_Task description_
Word for word, repeat every record.

********

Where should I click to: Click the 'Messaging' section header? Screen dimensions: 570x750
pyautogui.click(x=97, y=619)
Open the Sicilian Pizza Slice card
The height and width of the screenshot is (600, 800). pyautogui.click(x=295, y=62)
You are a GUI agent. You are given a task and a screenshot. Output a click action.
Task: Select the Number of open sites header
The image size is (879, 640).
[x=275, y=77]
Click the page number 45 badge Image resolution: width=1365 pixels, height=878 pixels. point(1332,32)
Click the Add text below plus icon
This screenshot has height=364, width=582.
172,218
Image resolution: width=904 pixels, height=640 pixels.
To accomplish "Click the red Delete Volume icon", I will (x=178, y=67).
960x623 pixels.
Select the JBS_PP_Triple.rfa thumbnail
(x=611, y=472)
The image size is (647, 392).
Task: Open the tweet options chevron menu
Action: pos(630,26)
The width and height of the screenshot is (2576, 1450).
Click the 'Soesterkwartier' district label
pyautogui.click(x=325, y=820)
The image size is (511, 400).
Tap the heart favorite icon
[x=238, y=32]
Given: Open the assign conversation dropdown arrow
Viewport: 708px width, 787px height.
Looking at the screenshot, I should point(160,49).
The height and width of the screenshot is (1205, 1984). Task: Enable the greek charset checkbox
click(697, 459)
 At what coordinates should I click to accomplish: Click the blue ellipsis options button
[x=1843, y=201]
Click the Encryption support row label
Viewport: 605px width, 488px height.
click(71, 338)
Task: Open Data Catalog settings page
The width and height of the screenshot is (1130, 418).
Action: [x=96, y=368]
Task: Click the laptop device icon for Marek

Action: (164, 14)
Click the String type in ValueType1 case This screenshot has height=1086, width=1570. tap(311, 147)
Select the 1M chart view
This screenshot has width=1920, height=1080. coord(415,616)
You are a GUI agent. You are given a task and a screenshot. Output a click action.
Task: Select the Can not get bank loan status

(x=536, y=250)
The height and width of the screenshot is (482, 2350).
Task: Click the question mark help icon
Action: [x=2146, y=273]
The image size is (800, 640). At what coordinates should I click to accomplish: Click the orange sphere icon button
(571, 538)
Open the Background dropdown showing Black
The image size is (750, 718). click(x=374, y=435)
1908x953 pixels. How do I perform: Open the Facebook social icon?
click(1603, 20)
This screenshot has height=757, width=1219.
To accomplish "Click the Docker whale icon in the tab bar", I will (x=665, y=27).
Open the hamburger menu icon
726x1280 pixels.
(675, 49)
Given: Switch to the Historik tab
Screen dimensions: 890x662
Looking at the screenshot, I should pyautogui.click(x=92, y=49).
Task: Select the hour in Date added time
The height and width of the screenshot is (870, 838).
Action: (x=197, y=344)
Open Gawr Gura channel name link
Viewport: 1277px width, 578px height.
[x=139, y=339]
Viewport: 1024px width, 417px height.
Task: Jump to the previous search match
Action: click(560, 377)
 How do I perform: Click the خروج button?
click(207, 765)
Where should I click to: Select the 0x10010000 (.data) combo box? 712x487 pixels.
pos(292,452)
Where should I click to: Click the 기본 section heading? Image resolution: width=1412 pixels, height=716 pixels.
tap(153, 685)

********

_Solution to this exercise_
Where should I click to: Click the 'Messaging' section header? Screen dimensions: 570x750
pyautogui.click(x=97, y=619)
Open the Sicilian Pizza Slice card
The height and width of the screenshot is (600, 800). pyautogui.click(x=295, y=62)
You are a GUI agent. You are given a task and a screenshot. Output a click action.
Task: Select the Number of open sites header
The image size is (879, 640).
[x=275, y=77]
Click the page number 45 badge Image resolution: width=1365 pixels, height=878 pixels. point(1332,32)
Click the Add text below plus icon
This screenshot has height=364, width=582.
172,218
Image resolution: width=904 pixels, height=640 pixels.
To accomplish "Click the red Delete Volume icon", I will (x=178, y=67).
960x623 pixels.
Select the JBS_PP_Triple.rfa thumbnail
(x=611, y=472)
The image size is (647, 392).
Task: Open the tweet options chevron menu
Action: pos(630,26)
The width and height of the screenshot is (2576, 1450).
Click the 'Soesterkwartier' district label
pyautogui.click(x=325, y=820)
The image size is (511, 400).
Tap the heart favorite icon
[x=238, y=32]
Given: Open the assign conversation dropdown arrow
Viewport: 708px width, 787px height.
Looking at the screenshot, I should point(160,49).
The height and width of the screenshot is (1205, 1984). Task: Enable the greek charset checkbox
click(697, 459)
 At what coordinates should I click to accomplish: Click the blue ellipsis options button
[x=1843, y=201]
Click the Encryption support row label
Viewport: 605px width, 488px height.
click(71, 338)
Task: Open Data Catalog settings page
The width and height of the screenshot is (1130, 418).
Action: [x=96, y=368]
Task: Click the laptop device icon for Marek

Action: (164, 14)
Click the String type in ValueType1 case This screenshot has height=1086, width=1570. tap(311, 147)
Select the 1M chart view
This screenshot has width=1920, height=1080. coord(415,616)
You are a GUI agent. You are given a task and a screenshot. Output a click action.
Task: Select the Can not get bank loan status

(x=536, y=250)
The height and width of the screenshot is (482, 2350).
Task: Click the question mark help icon
Action: [x=2146, y=273]
The image size is (800, 640). At what coordinates should I click to accomplish: Click the orange sphere icon button
(571, 538)
Open the Background dropdown showing Black
The image size is (750, 718). click(x=374, y=435)
1908x953 pixels. How do I perform: Open the Facebook social icon?
click(1603, 20)
This screenshot has height=757, width=1219.
To accomplish "Click the Docker whale icon in the tab bar", I will (x=665, y=27).
Open the hamburger menu icon
726x1280 pixels.
(675, 49)
Given: Switch to the Historik tab
Screen dimensions: 890x662
Looking at the screenshot, I should pyautogui.click(x=92, y=49).
Task: Select the hour in Date added time
The height and width of the screenshot is (870, 838).
Action: (x=197, y=344)
Open Gawr Gura channel name link
Viewport: 1277px width, 578px height.
[x=139, y=339]
Viewport: 1024px width, 417px height.
Task: Jump to the previous search match
Action: click(560, 377)
 How do I perform: Click the خروج button?
click(207, 765)
Where should I click to: Select the 0x10010000 (.data) combo box? 712x487 pixels.
pos(292,452)
Where should I click to: Click the 기본 section heading? Image resolution: width=1412 pixels, height=716 pixels.
tap(153, 685)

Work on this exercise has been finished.